I will note that at this point, you now have the unencrypted data in memory, in two different places: the originally decrypted memory block from the call to SecureStringToGlobalAllocUnicode(), and of course the new copy you made copying to the unsafeBuffer. You can control the lifetime of these buffers more closely than you can a System.String object, but other than that you have the same risk during that lifetime of malicious code inspecting your process and recovering the plaintext.
If you mean something other than hashing, please be more specific about how and why you want to "encrypt those bytes".
How to reliably zero out and free anything I've allocated (I'm very new to unsafe code)
I don't know what unsafe has to do with the question. Indeed, except for the places where you need to use void*, your code example itself doesn't need unsafe.
As for zeroing out the memory buffers, the code you have seems to be fine to me. If you want something slightly more efficient than allocating a whole new byte[] buffer just for the purpose of setting another memory location to all zeroes, you can p/invoke the SecureZeroMemory() Windows function instead (similar to the CopyMemory() example above).
Now, all of the above said, as I mentioned in the comments, it seems to me that there are ways to do this in managed, safe code, simply by controlling the lifetime of the intermediate objects explicitly yourself. For example:
static string SecureComputeHash(string username, SecureString password)
{
byte[] textBytes = null;
IntPtr textChars = IntPtr.Zero;
try
{
byte[] userNameBytes = Encoding.Unicode.GetBytes(username);
textChars = Marshal.SecureStringToGlobalAllocUnicode(password);
int passwordByteLength = password.Length * 2;
textBytes = new byte[userNameBytes.Length + passwordByteLength];
userNameBytes.CopyTo(textBytes, 0);
Marshal.Copy(textChars, textBytes, userNameBytes.Length, passwordByteLength);
using (MD5CryptoServiceProvider provider = new MD5CryptoServiceProvider())
{
return Convert.ToBase64String(provider.ComputeHash(textBytes));
}
}
finally
{
// Clean up temporary buffers
if (textChars != IntPtr.Zero)
{
Marshal.ZeroFreeGlobalAllocUnicode(textChars);
}
if (textBytes != null)
{
for (int i = 0; i < textBytes.Length; i++)
{
textBytes[i] = 0;
}
}
}
}
(I used base64 encoding to convert your hashed byte[] result to a string.

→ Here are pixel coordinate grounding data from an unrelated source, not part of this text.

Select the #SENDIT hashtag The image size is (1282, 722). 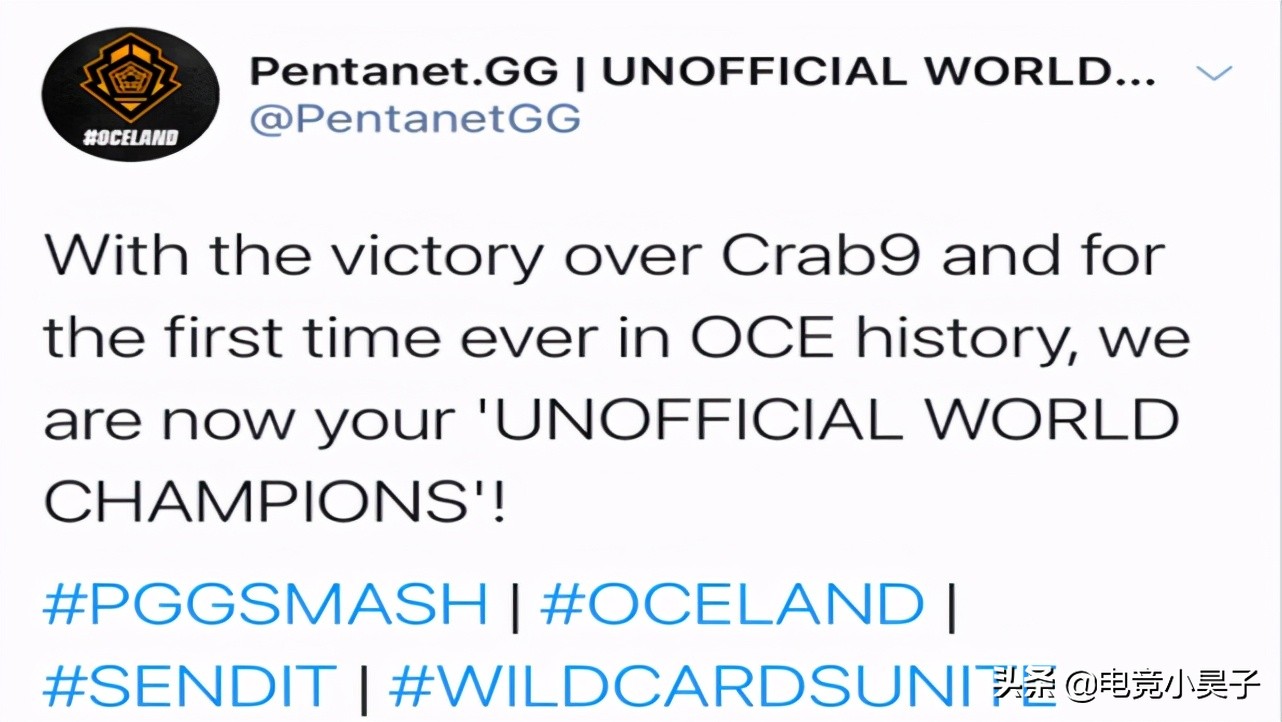190,685
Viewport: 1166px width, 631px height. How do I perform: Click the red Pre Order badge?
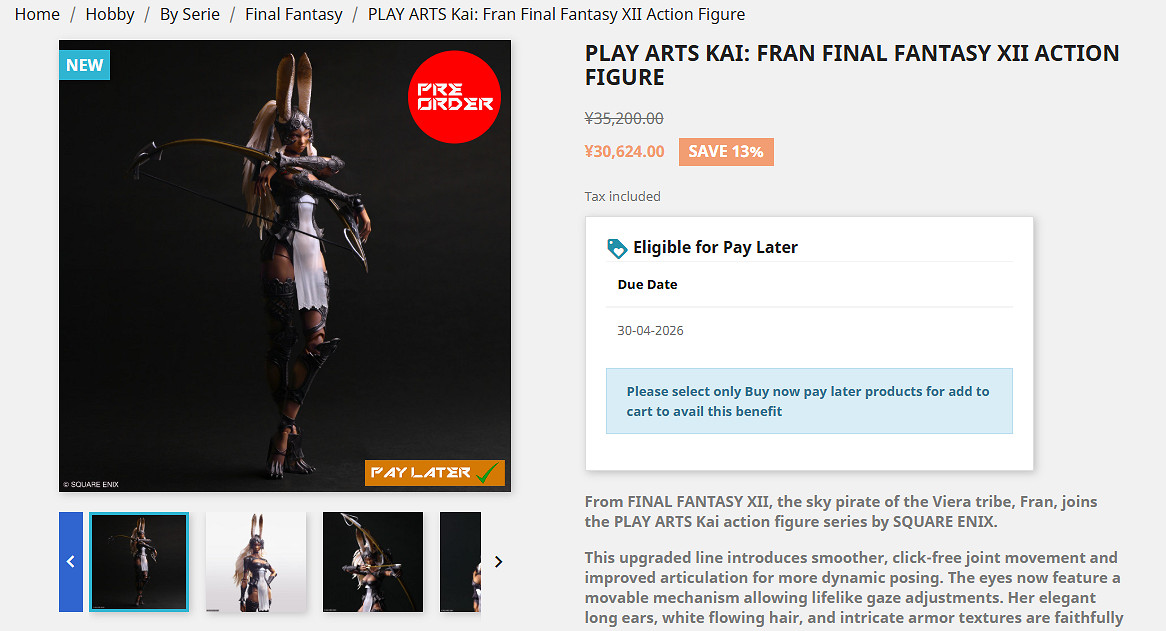pos(454,97)
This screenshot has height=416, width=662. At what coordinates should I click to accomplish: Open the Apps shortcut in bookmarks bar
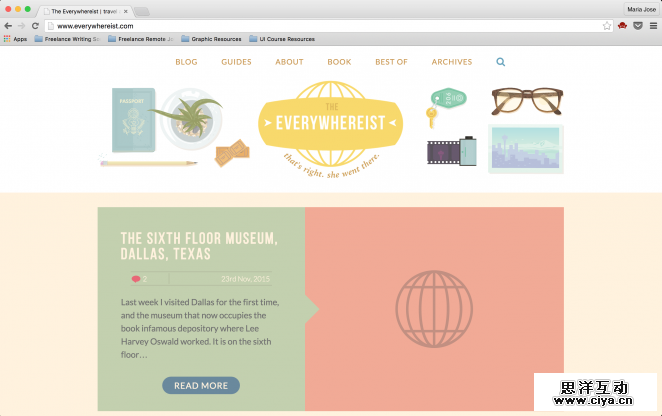click(x=15, y=39)
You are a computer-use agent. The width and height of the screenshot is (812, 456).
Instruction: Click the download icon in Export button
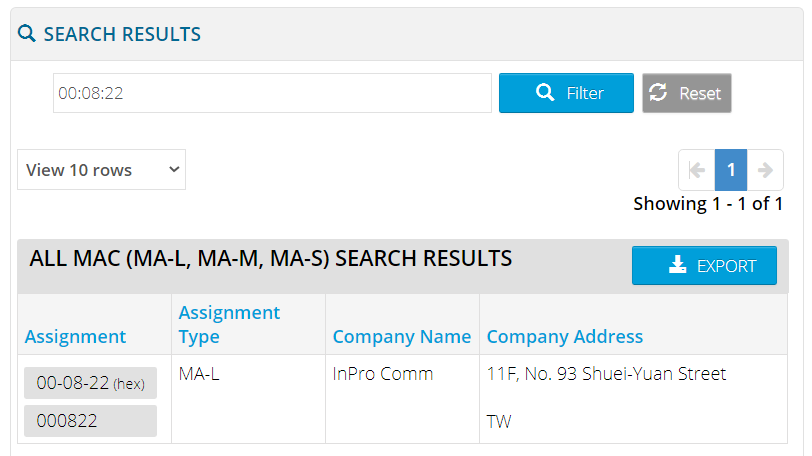[x=677, y=265]
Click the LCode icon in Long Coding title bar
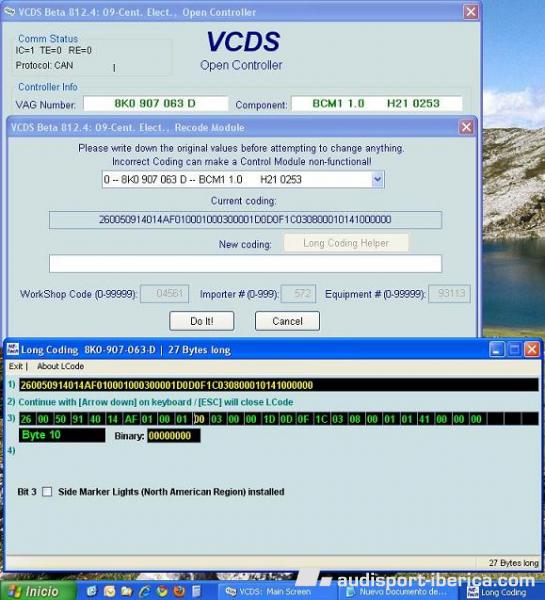 click(13, 349)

The simple call to ToString() you showed in your example won't do anything useful, as it just returns the type name for a byte[] object. I think base64 is the most efficient, useful way to store the hashed data, but you can of course use any representation you find useful).
The above assumes that your password is already in a SecureString object. Of course, if you are simply initializing a SecureString object from some other non-encrypted object, you could do the above differently, such as creating a char[] directly from the non-encrypted object (which could be e.g. string or StringBuilder).

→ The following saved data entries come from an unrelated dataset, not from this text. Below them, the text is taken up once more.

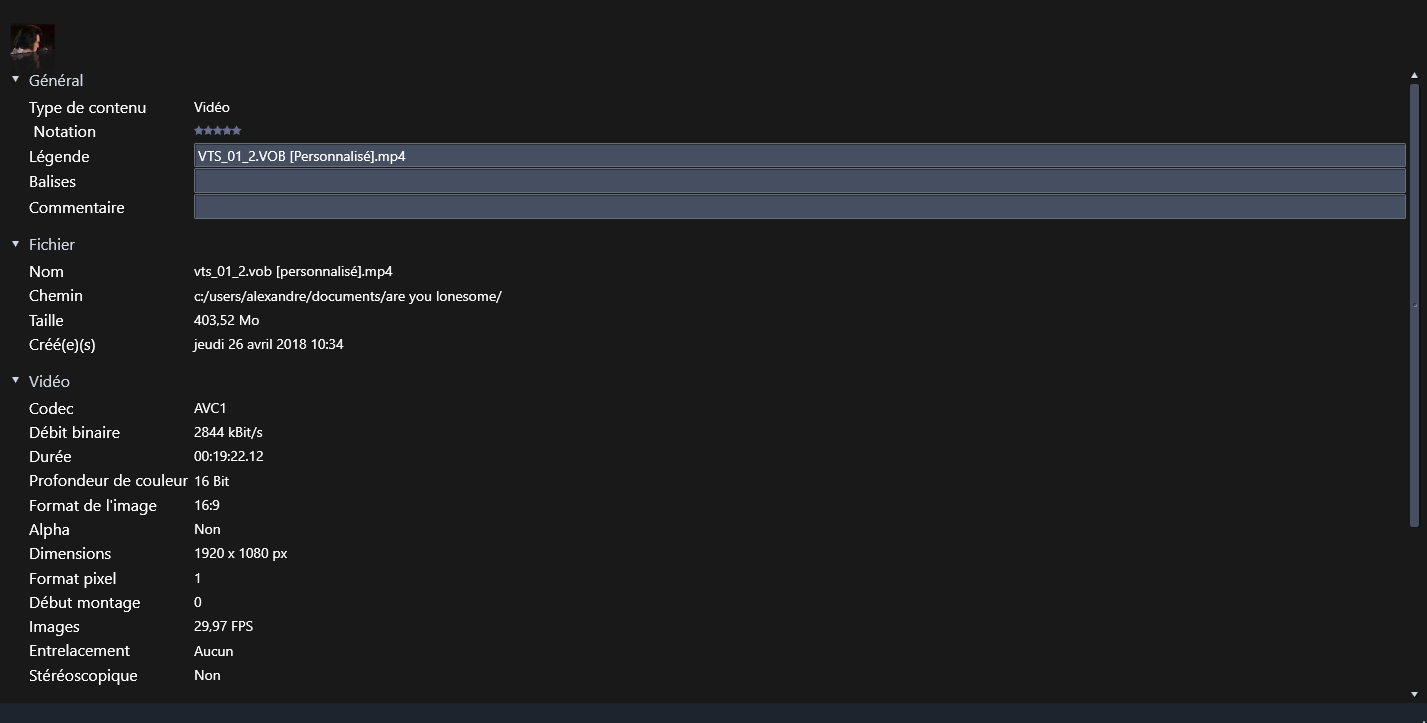Collapse the Fichier section triangle
Viewport: 1427px width, 723px height.
coord(16,243)
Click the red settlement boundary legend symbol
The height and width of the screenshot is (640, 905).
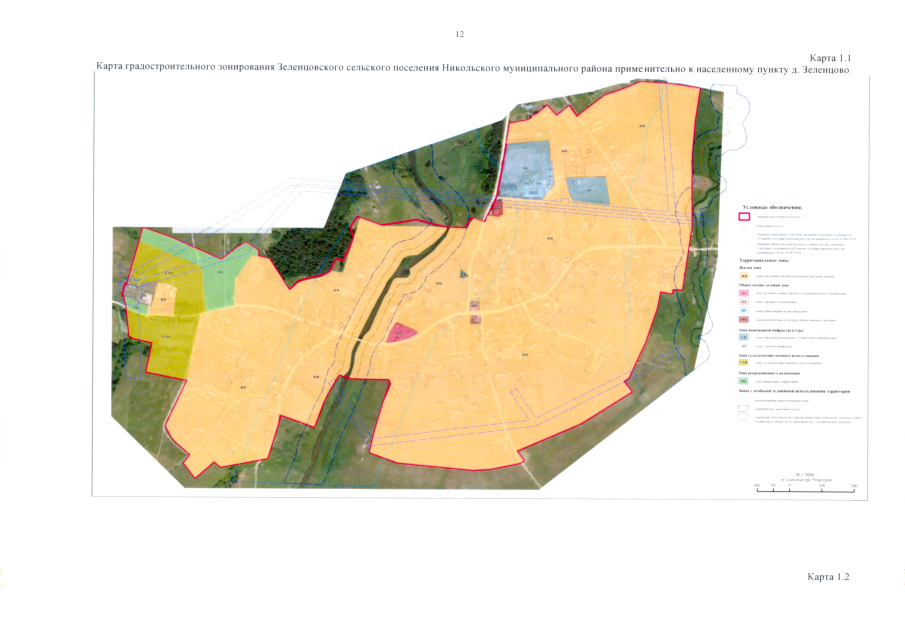point(743,216)
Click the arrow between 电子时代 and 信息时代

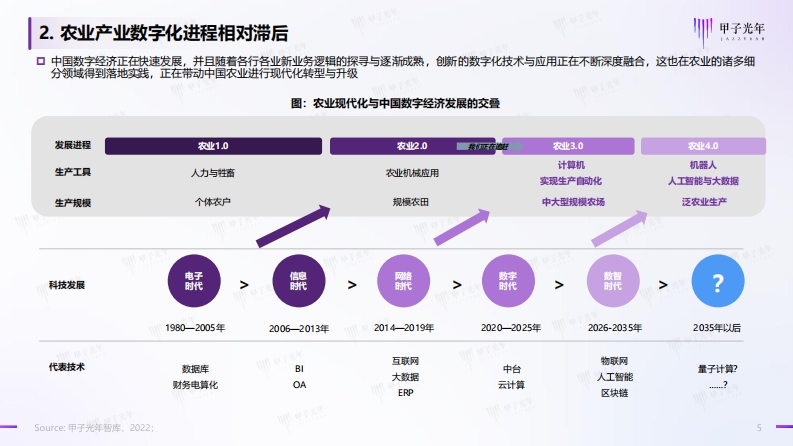tap(244, 285)
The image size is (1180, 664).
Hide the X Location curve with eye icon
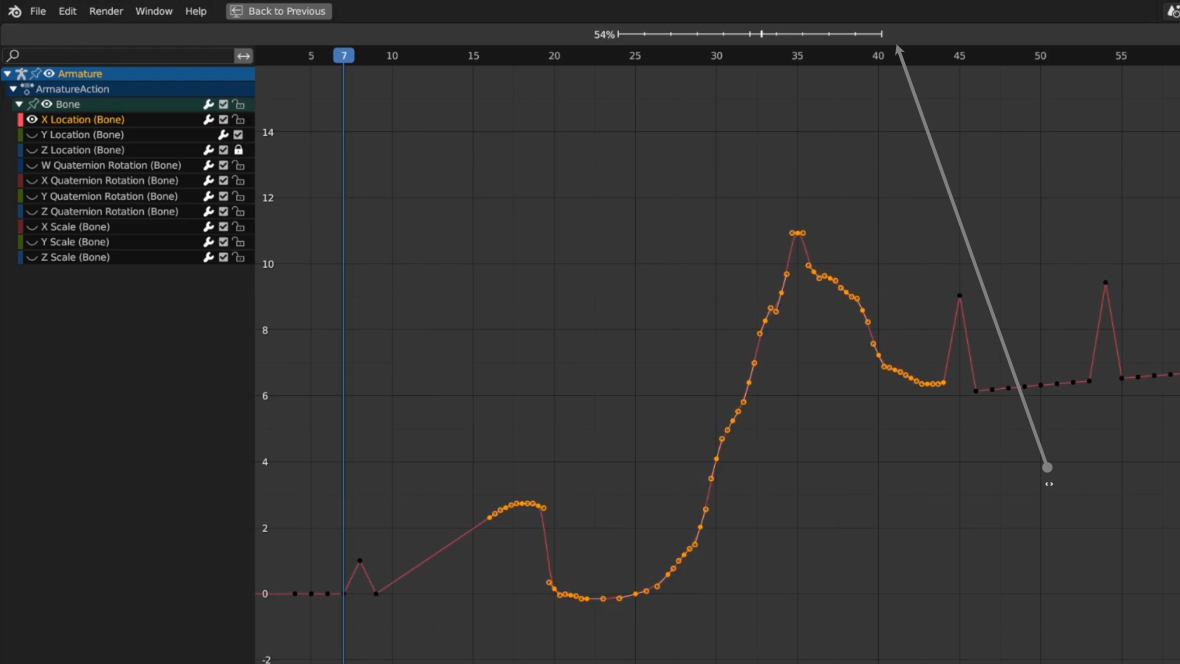point(32,120)
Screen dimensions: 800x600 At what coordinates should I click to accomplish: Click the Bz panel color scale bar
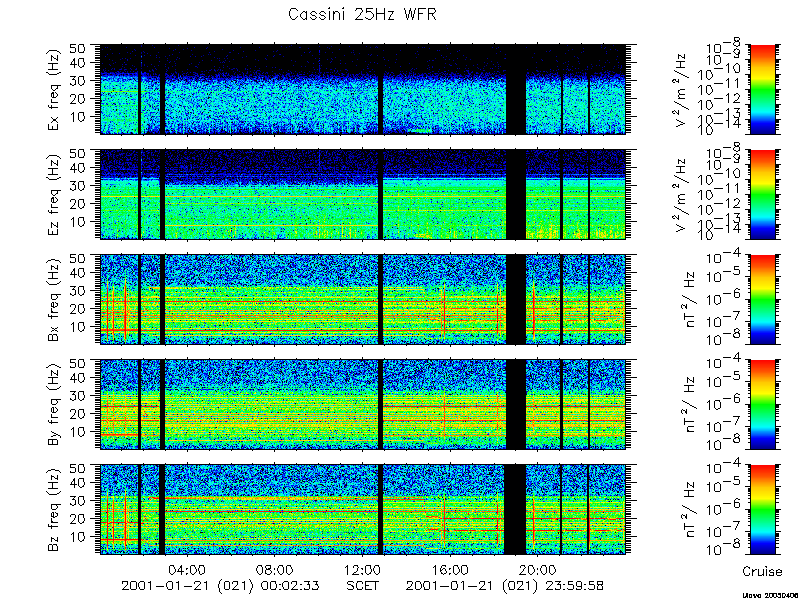762,510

I don't see how your unmanaged approach would be noticeably better than the above.
The only exception I can see is if you are worried that the MD5CryptoServiceProvider class might leave some copy of your data in its own internal data structures. That could be a valid concern, but then you would also have that concern for your unmanaged approach too, since you haven't shown what MD5 implementation you would actually use there (you would have to make sure whatever implementation you use is careful about not leaving copies of your data).
Personally, I suspect (but don't know for sure) that given the word "crypto" in the MD5CryptoServiceProvider class name, that class is careful to clear temporary in-memory buffers.
Other than that possible concern, the entirely managed approach accomplishes the same thing, with IMHO less fuss.